Thermionic emission energy distribution from nanocrystalline diamond films for direct thermal-electrical energy conversion applications

Kishore Uppireddi, University of Puerto Rico
Tyler Westover, Purdue University - Main Campus
Timothy Fisher, Purdue University - Main Campus
Brad H. Weiner, University of Puerto Rico
Gerardo Morell, University of Puerto Rico

Date of this Version



DOI: 10.1063/1.3204667

This document has been peer-reviewed.



In the ongoing quest for energy production by nonconventional methods, energy conversion by vacuum and solid-state thermionic emission devices is one of the potentially efficient pathways for converting thermal energy directly into electrical power. The realization of practical of thermionic energy conversion devices strongly depends on achieving low work function materials, which is thus far a limiting factor.
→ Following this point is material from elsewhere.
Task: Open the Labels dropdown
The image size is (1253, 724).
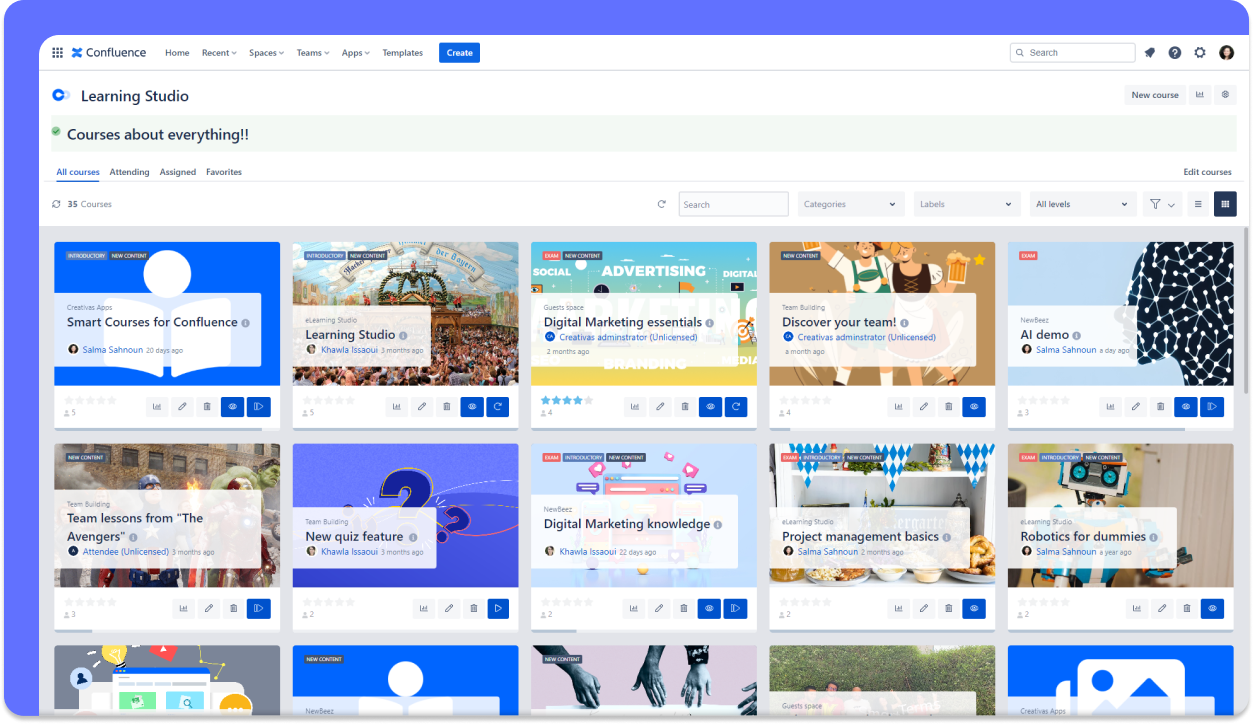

In an attempt to develop a new low work function thermionic material, this work reports thermionic emission energy distributions (TEEDs) from nanocrystalline diamond (NCD) films in the temperature range from 700 to 900 degrees C that reveal a consistent effective work function of 3.3 eV. The NCD films also exhibit emission peaks corresponding to higher work functions as indicated by shifts in their energy position and relative intensity as a function of temperature. These shifts thus appear to be related to instabilities in the NCD's surface chemistry. The analysis of these data yields information on the origin of the low effective work function of NCD. (C) 2009 American Institute of Physics.